### Work item:
Return exactly the lines that run from the one with "Screen dimensions: 800x500" to the last line of the entries below, both included, and nothing else.

= = = = = = =

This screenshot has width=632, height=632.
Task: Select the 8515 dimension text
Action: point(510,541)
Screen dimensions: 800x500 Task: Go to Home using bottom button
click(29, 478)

= = = = = = =

### Problem solution:
Screen dimensions: 800x500 Task: Go to Home using bottom button
click(29, 478)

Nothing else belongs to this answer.